| WHAT YOU NEED TO DO |
Please return only the stretch of the rows below from the line that contains "Task: Insert an acceptance checkbox tag" through the line that contains "Action: pyautogui.click(x=14, y=22)", both included, copied character for character.

** begin **

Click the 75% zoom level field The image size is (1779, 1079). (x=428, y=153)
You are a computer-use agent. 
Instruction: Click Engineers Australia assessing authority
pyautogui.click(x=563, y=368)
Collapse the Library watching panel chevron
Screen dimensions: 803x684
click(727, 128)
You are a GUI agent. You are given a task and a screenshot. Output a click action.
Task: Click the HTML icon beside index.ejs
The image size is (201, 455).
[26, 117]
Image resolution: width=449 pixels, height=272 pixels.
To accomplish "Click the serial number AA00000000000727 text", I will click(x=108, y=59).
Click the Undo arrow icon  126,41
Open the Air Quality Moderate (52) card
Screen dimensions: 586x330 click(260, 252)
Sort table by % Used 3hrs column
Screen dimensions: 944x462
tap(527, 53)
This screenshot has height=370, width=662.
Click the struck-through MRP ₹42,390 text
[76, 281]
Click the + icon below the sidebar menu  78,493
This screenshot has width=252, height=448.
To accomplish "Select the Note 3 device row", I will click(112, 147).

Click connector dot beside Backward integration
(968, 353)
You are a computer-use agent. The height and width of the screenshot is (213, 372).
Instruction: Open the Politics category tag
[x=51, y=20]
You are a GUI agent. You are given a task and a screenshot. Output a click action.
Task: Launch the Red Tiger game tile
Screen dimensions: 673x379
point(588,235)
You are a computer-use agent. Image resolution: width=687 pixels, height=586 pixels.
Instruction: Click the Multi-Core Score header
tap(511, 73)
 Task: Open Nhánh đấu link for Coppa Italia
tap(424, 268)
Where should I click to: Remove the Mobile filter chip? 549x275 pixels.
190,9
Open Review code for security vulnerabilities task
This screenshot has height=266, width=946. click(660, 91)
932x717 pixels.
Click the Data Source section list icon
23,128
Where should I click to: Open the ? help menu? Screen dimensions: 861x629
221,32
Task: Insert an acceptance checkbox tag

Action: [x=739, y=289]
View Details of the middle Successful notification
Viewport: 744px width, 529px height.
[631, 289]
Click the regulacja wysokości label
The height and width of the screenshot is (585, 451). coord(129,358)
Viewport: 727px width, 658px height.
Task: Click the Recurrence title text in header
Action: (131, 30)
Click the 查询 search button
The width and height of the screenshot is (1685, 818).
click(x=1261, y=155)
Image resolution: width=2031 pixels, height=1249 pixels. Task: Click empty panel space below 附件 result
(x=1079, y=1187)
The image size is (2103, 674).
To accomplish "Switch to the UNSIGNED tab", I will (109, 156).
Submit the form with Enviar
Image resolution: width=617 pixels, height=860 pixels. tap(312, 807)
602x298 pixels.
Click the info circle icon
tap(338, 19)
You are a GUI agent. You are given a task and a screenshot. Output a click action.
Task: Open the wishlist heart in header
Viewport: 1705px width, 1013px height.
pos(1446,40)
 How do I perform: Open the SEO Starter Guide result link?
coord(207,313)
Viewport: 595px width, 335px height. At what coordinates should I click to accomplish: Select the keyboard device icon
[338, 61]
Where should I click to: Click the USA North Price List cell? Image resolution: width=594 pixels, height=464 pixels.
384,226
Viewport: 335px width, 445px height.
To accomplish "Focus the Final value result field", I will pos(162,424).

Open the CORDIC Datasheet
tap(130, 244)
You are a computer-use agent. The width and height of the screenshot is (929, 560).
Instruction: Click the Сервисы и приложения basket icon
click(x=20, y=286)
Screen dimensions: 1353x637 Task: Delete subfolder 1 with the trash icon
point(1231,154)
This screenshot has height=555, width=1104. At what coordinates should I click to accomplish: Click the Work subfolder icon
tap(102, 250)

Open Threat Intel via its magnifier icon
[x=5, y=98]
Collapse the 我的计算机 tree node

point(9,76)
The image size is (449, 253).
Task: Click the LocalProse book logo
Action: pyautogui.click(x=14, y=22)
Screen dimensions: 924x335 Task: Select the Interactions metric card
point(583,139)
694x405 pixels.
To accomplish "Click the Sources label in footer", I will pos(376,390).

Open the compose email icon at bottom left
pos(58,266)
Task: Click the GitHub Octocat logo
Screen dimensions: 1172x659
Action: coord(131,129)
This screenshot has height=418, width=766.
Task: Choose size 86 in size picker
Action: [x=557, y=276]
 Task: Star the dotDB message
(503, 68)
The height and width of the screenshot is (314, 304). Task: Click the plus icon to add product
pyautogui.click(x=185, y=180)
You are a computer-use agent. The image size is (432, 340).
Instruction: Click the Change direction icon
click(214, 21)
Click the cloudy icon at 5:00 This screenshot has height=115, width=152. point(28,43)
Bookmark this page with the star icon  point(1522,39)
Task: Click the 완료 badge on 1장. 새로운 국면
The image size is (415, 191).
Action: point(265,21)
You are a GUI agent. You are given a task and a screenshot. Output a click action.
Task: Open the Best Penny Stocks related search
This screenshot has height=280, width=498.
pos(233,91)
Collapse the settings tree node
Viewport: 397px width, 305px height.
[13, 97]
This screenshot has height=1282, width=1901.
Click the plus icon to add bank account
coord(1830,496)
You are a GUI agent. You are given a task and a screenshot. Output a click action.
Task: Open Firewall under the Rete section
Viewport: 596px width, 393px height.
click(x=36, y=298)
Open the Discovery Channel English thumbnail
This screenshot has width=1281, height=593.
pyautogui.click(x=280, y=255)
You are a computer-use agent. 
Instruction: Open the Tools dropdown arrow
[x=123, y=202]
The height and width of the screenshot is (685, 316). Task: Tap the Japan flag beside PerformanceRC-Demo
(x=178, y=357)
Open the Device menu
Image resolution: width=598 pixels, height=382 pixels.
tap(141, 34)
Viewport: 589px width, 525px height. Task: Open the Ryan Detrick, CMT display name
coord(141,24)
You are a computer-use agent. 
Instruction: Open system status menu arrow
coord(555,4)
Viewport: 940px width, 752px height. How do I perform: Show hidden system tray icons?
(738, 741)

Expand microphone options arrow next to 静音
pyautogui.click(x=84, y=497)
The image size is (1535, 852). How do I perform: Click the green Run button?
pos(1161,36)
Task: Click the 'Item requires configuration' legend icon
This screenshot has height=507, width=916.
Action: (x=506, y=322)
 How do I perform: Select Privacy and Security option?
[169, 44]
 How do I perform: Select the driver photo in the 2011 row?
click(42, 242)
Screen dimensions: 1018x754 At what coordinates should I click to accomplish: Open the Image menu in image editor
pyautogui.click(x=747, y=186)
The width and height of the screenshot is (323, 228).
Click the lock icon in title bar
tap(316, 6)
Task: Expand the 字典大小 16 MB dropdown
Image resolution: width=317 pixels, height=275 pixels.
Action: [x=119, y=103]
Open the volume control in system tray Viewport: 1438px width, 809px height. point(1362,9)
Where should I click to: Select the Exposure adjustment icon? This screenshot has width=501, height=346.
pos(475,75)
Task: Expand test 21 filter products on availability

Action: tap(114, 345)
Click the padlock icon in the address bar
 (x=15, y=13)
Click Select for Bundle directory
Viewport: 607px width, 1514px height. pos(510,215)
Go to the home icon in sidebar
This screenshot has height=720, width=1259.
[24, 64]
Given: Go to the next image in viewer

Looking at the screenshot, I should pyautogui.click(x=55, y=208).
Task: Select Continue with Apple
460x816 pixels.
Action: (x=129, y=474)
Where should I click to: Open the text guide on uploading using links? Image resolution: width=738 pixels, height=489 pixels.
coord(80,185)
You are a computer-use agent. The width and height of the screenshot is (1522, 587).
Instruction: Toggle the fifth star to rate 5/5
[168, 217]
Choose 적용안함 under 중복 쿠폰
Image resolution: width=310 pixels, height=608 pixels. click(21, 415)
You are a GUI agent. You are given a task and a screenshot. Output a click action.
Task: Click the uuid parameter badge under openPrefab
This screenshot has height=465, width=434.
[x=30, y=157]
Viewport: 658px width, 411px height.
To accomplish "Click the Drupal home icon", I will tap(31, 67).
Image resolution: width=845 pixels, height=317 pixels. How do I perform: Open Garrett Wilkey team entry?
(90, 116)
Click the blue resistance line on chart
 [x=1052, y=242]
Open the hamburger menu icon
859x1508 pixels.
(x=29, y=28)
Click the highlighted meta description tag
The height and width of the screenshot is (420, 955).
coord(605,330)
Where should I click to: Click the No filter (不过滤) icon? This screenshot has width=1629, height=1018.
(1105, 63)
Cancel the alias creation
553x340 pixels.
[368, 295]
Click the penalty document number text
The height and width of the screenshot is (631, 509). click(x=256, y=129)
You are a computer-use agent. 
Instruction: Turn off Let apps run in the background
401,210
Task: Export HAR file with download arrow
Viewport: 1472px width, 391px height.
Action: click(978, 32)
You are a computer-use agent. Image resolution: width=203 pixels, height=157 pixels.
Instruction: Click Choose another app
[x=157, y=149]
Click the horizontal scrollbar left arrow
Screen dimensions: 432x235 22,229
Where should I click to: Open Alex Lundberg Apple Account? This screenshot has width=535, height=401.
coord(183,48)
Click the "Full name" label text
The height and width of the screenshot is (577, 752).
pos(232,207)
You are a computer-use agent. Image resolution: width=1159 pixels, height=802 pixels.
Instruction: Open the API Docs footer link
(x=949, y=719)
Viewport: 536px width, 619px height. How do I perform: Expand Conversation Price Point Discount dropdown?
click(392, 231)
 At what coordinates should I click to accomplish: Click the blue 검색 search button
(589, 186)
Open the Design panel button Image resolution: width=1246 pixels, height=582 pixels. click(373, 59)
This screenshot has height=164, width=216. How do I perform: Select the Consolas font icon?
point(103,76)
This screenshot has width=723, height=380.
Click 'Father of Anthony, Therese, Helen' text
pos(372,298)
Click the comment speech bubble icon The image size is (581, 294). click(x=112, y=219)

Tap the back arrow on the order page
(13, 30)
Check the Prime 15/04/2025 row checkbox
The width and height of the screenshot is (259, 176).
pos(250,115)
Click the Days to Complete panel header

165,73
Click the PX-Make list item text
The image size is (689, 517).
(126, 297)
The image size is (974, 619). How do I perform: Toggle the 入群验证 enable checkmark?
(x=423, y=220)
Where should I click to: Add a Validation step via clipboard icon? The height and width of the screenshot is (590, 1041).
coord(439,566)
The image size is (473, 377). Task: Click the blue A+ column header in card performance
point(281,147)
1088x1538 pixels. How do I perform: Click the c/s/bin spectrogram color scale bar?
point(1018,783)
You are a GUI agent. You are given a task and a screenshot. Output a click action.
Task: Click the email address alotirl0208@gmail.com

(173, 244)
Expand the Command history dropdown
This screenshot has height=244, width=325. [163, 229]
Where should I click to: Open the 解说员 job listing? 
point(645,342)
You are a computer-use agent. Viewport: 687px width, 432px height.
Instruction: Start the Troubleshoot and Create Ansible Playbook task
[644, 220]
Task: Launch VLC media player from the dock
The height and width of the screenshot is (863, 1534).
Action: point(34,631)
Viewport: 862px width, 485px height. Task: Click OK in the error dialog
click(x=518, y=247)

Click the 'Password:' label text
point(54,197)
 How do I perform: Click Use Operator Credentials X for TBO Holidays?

** end **

| ANSWER TO THIS TASK |
Task: Insert an acceptance checkbox tag

Action: [x=739, y=289]
View Details of the middle Successful notification
Viewport: 744px width, 529px height.
[631, 289]
Click the regulacja wysokości label
The height and width of the screenshot is (585, 451). coord(129,358)
Viewport: 727px width, 658px height.
Task: Click the Recurrence title text in header
Action: (131, 30)
Click the 查询 search button
The width and height of the screenshot is (1685, 818).
click(x=1261, y=155)
Image resolution: width=2031 pixels, height=1249 pixels. Task: Click empty panel space below 附件 result
(x=1079, y=1187)
The image size is (2103, 674).
To accomplish "Switch to the UNSIGNED tab", I will (109, 156).
Submit the form with Enviar
Image resolution: width=617 pixels, height=860 pixels. tap(312, 807)
602x298 pixels.
Click the info circle icon
tap(338, 19)
You are a GUI agent. You are given a task and a screenshot. Output a click action.
Task: Open the wishlist heart in header
Viewport: 1705px width, 1013px height.
pos(1446,40)
 How do I perform: Open the SEO Starter Guide result link?
coord(207,313)
Viewport: 595px width, 335px height. At what coordinates should I click to accomplish: Select the keyboard device icon
[338, 61]
Where should I click to: Click the USA North Price List cell? Image resolution: width=594 pixels, height=464 pixels.
384,226
Viewport: 335px width, 445px height.
To accomplish "Focus the Final value result field", I will pos(162,424).

Open the CORDIC Datasheet
tap(130, 244)
You are a computer-use agent. The width and height of the screenshot is (929, 560).
Instruction: Click the Сервисы и приложения basket icon
click(x=20, y=286)
Screen dimensions: 1353x637 Task: Delete subfolder 1 with the trash icon
point(1231,154)
This screenshot has height=555, width=1104. At what coordinates should I click to accomplish: Click the Work subfolder icon
tap(102, 250)

Open Threat Intel via its magnifier icon
[x=5, y=98]
Collapse the 我的计算机 tree node

point(9,76)
The image size is (449, 253).
Task: Click the LocalProse book logo
Action: pyautogui.click(x=14, y=22)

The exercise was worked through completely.